### Work to be completed
Two lines mark the range in the entries below: the one holding "The width and height of the screenshot is (1051, 794)." and the one holding "Given: Select the CG12147 gene glyph". Set down those two and all lines between them, exactly.

══ Source records ══

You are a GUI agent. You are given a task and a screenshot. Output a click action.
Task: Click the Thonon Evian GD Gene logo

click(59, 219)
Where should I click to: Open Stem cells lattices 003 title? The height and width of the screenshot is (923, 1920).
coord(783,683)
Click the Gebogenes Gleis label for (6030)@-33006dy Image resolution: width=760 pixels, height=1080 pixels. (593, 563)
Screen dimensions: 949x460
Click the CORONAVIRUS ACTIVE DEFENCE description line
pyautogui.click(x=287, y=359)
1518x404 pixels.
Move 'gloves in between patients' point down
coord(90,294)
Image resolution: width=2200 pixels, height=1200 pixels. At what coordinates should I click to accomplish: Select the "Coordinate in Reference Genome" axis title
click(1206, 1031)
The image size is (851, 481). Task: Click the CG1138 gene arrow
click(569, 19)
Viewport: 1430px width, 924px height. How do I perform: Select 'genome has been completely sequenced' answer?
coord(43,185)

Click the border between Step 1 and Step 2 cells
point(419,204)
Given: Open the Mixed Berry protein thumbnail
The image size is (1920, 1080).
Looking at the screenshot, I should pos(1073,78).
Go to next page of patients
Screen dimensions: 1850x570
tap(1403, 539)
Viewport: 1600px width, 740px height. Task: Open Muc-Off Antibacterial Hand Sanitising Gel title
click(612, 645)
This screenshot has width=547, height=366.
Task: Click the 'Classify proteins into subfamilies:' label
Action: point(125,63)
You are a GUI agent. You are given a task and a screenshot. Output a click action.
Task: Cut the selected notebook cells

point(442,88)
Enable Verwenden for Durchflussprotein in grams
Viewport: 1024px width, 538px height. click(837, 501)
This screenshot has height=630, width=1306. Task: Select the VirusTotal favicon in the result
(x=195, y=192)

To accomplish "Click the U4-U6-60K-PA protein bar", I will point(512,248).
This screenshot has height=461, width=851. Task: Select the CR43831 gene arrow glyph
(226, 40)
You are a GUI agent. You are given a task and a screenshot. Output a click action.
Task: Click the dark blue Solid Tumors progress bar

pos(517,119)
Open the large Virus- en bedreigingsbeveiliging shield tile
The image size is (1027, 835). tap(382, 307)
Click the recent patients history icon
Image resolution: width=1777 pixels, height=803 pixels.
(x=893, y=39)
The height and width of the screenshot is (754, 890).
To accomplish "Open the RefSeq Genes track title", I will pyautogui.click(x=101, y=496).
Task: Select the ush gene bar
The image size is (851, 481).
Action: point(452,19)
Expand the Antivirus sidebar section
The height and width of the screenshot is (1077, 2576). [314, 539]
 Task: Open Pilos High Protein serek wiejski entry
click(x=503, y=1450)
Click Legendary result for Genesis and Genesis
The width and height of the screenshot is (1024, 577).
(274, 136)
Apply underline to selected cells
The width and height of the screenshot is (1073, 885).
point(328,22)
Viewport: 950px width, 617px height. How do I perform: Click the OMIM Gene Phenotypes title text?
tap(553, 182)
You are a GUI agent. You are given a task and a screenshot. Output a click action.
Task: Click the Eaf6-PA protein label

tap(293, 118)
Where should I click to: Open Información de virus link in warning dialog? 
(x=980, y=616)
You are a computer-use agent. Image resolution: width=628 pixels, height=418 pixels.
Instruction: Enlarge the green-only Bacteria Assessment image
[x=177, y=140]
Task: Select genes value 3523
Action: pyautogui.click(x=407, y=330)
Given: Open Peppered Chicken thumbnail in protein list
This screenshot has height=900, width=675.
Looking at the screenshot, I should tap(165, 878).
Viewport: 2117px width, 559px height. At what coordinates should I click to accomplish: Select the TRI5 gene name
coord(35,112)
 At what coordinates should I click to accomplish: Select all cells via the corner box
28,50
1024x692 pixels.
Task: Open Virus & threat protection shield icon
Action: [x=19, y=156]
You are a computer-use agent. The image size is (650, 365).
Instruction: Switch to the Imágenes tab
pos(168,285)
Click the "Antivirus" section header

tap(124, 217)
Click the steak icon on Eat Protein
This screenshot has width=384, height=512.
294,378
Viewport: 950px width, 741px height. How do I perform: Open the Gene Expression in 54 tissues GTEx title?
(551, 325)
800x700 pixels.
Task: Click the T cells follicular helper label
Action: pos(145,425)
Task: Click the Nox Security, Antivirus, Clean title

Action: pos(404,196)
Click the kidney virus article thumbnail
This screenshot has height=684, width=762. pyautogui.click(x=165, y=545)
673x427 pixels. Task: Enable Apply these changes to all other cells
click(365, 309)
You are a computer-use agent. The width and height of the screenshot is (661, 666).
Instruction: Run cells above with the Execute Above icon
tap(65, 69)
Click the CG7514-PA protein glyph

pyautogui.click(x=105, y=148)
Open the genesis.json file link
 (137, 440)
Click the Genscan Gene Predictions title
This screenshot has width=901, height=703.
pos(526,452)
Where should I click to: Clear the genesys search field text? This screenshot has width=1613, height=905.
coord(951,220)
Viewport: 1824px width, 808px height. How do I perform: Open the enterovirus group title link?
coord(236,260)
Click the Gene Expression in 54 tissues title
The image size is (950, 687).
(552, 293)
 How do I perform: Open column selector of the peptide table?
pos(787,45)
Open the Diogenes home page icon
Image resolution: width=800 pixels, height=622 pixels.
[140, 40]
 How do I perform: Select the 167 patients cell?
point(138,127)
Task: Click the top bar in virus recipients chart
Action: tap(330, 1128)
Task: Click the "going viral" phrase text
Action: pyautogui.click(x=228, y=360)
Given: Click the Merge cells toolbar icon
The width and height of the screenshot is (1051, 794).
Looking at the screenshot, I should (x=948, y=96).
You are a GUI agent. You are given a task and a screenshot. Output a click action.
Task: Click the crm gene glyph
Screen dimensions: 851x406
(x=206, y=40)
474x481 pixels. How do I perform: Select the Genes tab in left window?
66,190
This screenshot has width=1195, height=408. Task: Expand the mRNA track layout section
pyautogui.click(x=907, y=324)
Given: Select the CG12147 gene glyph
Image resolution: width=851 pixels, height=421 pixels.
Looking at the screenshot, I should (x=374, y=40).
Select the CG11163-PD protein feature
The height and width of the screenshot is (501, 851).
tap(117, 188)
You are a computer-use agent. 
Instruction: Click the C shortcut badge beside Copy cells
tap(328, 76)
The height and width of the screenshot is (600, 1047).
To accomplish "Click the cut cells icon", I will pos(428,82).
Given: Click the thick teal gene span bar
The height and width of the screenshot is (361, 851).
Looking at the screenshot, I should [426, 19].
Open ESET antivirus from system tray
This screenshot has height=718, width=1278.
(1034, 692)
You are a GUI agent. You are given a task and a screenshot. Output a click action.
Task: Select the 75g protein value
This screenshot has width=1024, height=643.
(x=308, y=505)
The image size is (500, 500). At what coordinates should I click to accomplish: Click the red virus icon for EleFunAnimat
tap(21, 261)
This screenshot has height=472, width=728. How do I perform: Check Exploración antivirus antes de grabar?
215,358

═══

### Exercise answer
The width and height of the screenshot is (1051, 794).
Looking at the screenshot, I should (x=948, y=96).
You are a GUI agent. You are given a task and a screenshot. Output a click action.
Task: Click the crm gene glyph
Screen dimensions: 851x406
(x=206, y=40)
474x481 pixels. How do I perform: Select the Genes tab in left window?
66,190
This screenshot has width=1195, height=408. Task: Expand the mRNA track layout section
pyautogui.click(x=907, y=324)
Given: Select the CG12147 gene glyph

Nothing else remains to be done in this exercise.